In tutorial you had several initial constants ($A,B,k,$ etc) that you used the boundary conditions to solve for.What are the values of any such constants in your expression?

g) $V(x,y,z)$ can be written as a sum of solutions to Laplace’s equation. Write the complete solution $V(x,y,z)$ inside the box.
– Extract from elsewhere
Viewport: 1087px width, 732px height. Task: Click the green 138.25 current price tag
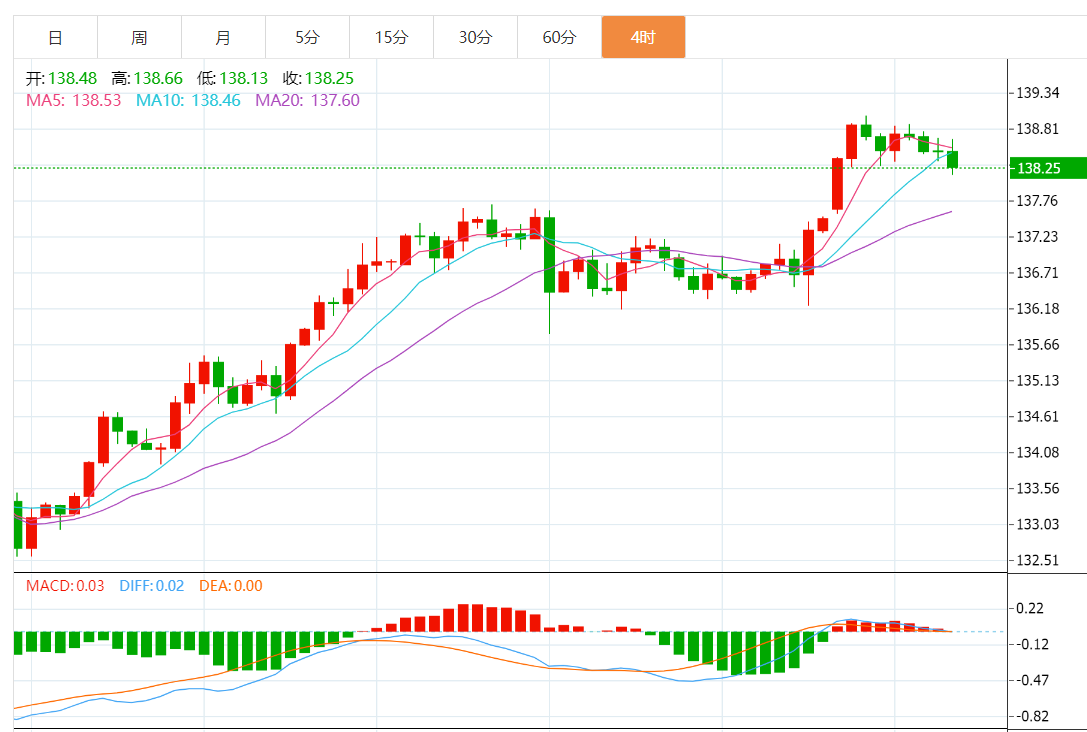click(1046, 168)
What are you summing over?

Use the Cartesian system to write the Laplace equation ($\rho$ is the local density of charge):

$\nabla^2V(x,y,z)=-\rho/\epsilon$ or for simplicity $\nabla^2V(x,y,z)=0$

Choose potential like:

$V(x,y,z)=X(x)Y(y)Z(z)$

and obtain

$YZ\frac{d^2X}{dx^2}+XZ\frac{d^2Y}{dy^2}+XY\frac{d^2Z}{dz^2}=0$

Divide by $V=XYZ$:

$(1/X) frac{d^2X}{dx^2}+(1/Y)\frac{d^2Y}{dy^2}+(1/Z)\frac{d^2Z}{dz^2}=0$

Since there are three separate functions $X,Y,Z$, each of a separate variable $x$, $y$, and $z$ we can choose each of the terms equal to a constant.

$(1/X)\frac{d^2X}{dx^2}=a(=constant)$ that is $\frac{d^2X}{dx^2}-aX=0$

$\frac{d^2Y}{dy^2}-bY=0$ and the remaining part in $z$ is equal to $c=-a-b=(constant)$

$\frac{d^2Z}{dz^2}+(a+b)Z=0$

the above 3 equations are simple 2-nd order homogenous differential equations . Solutiond for each are $X(x)=A\exp(\pm\sqrt{a}x)$, $Y(y)=B\exp(\pm\sqrt{b}y)$ and $Z=C\exp(\pm\sqrt{a+b}z)$

A possible solution is

$V(x,y,z)=Z(z)$ with $\nabla^2V=(1/Z)\frac{d^2Z}{dz^2}=-\rho/\epsilon$

The conditions for the values of the constants above is

$(a+b)=\rho/\epsilon$

The general solution of the Laplace equation in 3D is a general linear superposition of the particular solutions

$V(x,y,z)=\sum C_{ab}\exp(\pm\sqrt{a}x)\exp(\pm\sqrt{b}y)\exp(\pm i*\sqrt{a+b}z)$

Where $C_ab$ are different constants and the sum is performed over all possible values of $a$ and $b$.